Frederick Cooper (born October 27, 1947, in New York City) is an American historian who specializes in colonialization, decolonialization, and African history. He is Professor Emeritus of History at New York University.

== Career ==
In 1969, Cooper received a BA from Stanford University. In 1974, Cooper received his PhD in history from Yale University where he specialized in African history. His PhD dissertation, "Plantation Slavery on the East Coast of Africa in the Nineteenth Century," was published with Yale University Press in 1977. Prior to NYU, Cooper taught at Harvard University from 1974 to 1982 and the University of Michigan from 1982 to 2002.

== Academic contributions ==
Cooper initially studied the history of labor and of labor movements in East Africa, but later moved on to broaden his scope to embrace francophone West Africa as well.

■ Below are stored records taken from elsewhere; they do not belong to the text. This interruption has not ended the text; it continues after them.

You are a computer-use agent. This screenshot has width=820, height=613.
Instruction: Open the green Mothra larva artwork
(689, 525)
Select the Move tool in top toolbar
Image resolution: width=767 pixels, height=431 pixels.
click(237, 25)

Though a firm base in social and polit-economical history is a constant of his works, one characteristic of Cooper's approach to history is a strong concern with epistemological questions and the possibilities and limits of knowledge production, as can best be seen in his articles on globalization and identity, reprinted in his book Colonialism in Question in 2005.

Cooper's research on federalist and confederated proposals to structure relations between the French metropole and its African colonies influenced a new scholarly literature on federalism.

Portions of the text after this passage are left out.